I believe the Bolt uses OSM maps. I map my routes out with Ride With GPS and then load them onto the Bolt. I can see just enough on the map page to know when to turn and if I have gone off track. The Bolt itself cannot do any routing but I think there is a way to make a new route with your phone and then load it up. I tried to do this yesterday and was not successful but I think it was operator error. Still learning.


----------



## ejewels (Jul 16, 2009)

So how to you get mtb maps with ride with GPS? I found the trails I want in OSM but sounds like I need ride with GPS to then upload?


----------



## Harold (Dec 23, 2003)

ejewels said:


> So how to you get mtb maps with ride with GPS? I found the trails I want in OSM but sounds like I need ride with GPS to then upload?

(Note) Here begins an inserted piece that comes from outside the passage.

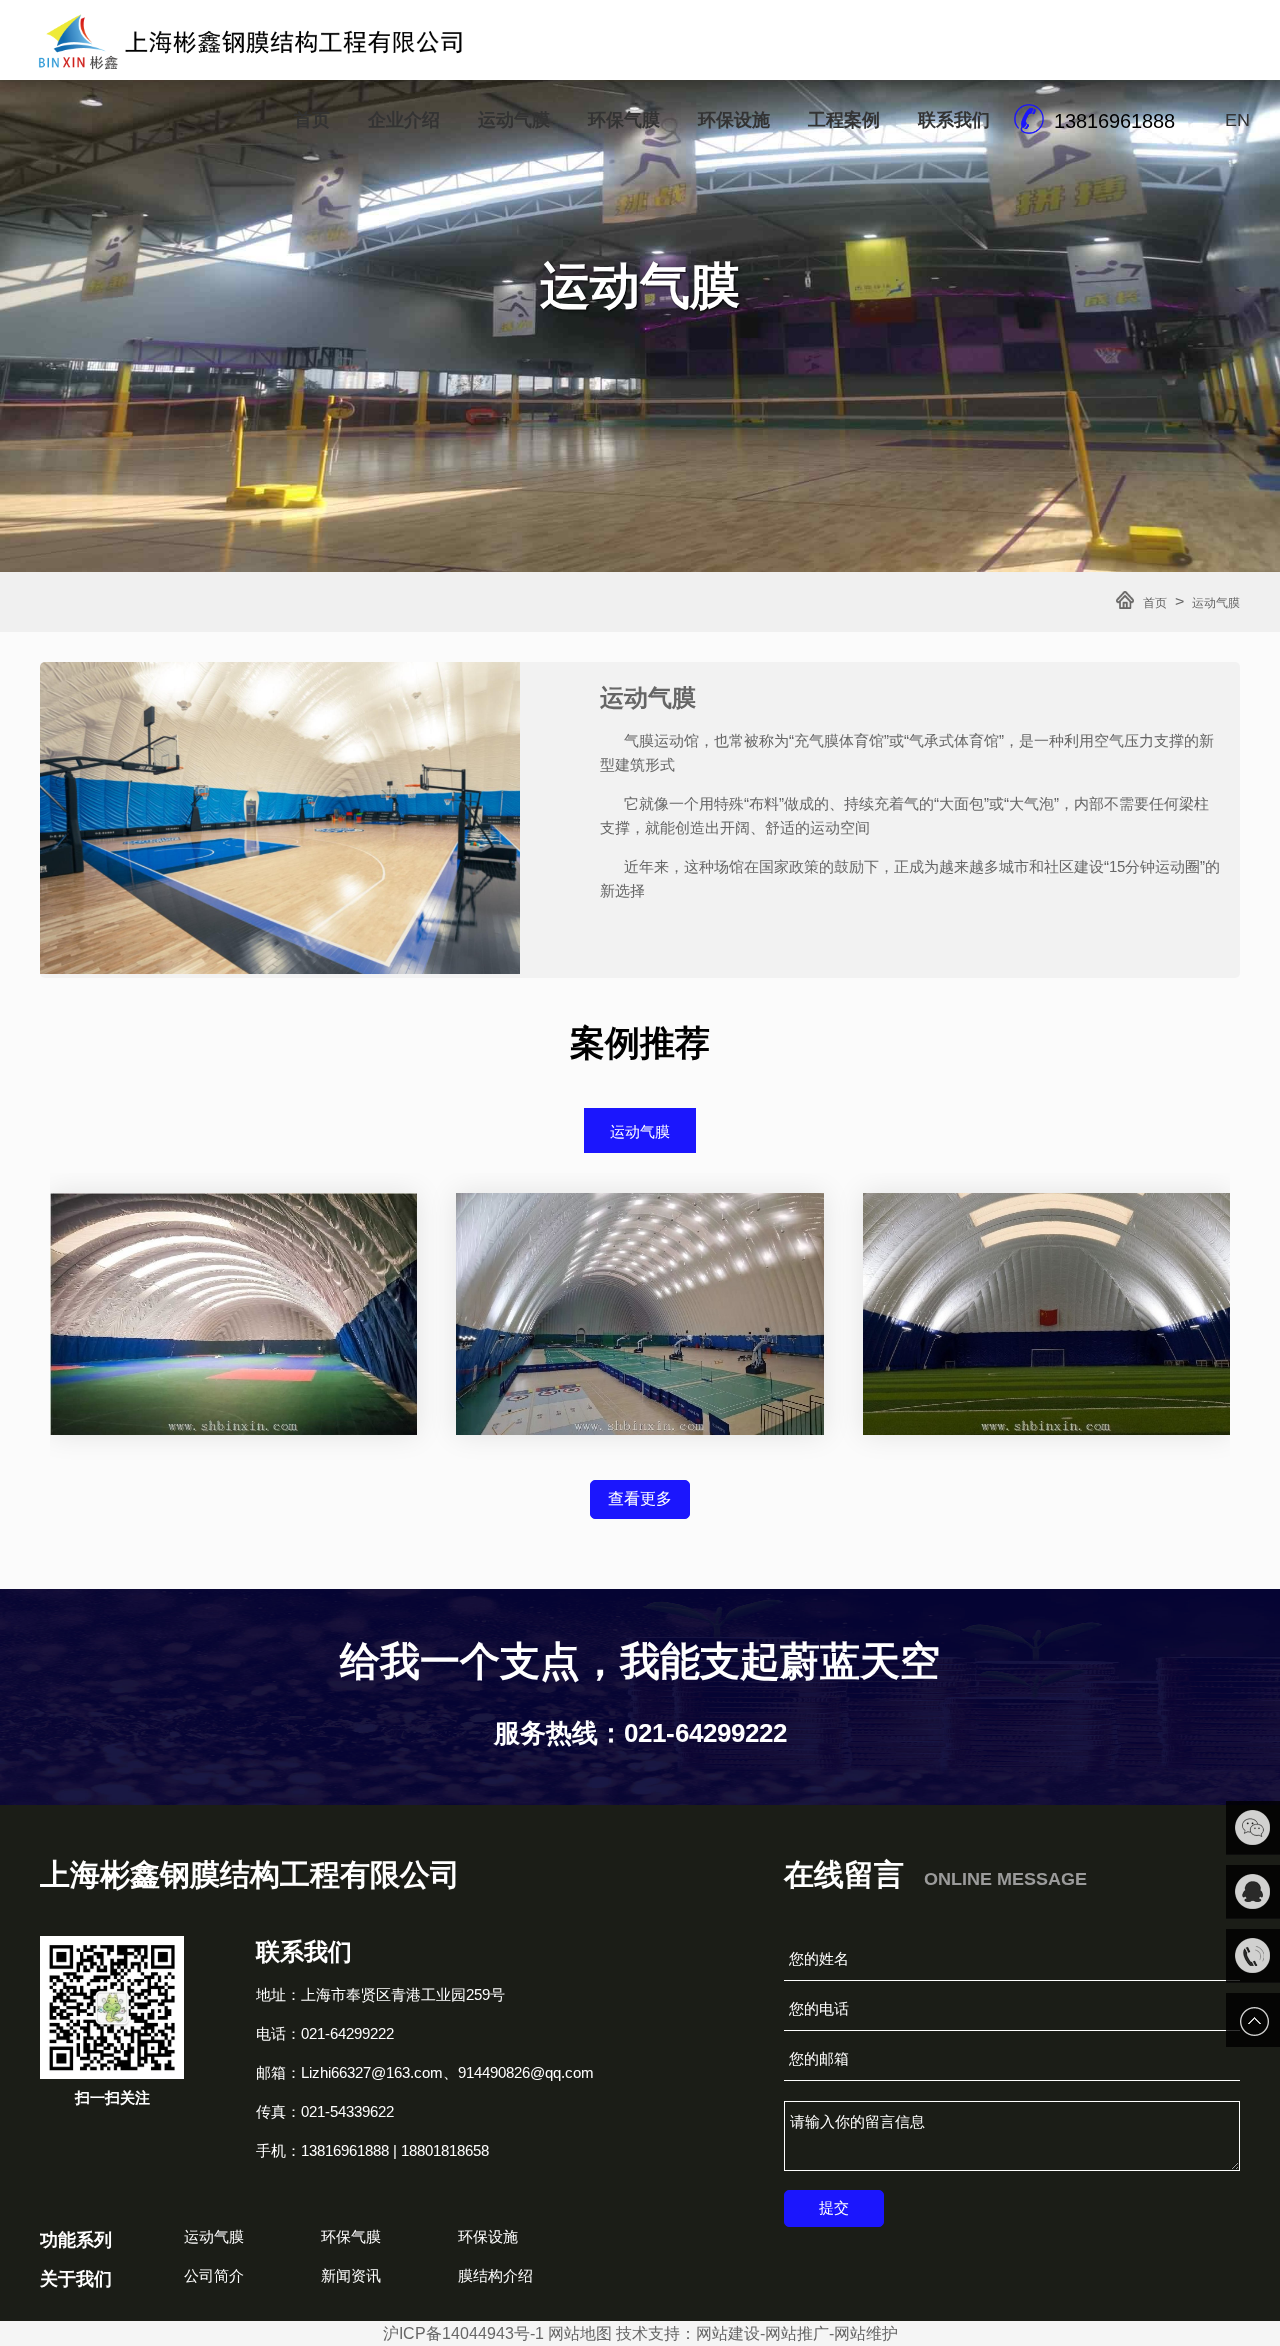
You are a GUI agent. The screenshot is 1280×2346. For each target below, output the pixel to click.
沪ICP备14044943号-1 (463, 2333)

RWGPS provides instructions, but RWGPS doesn't let you put "maps" onto your GPS. Just defined routes that you plot out. And those only work if the GPS supports a routing or "course" function.


----------



## ejewels (Jul 16, 2009)

OK, so I guess I should be asking... how do I get mtb routes on my elemnt bolt? Is it possible?


----------



## Ted (Jan 29, 2004)

I just Googled "how do I get mtb routes on my elemnt bolt" and got pointed to instructions from Wahoo. That would be a good starting point.


----------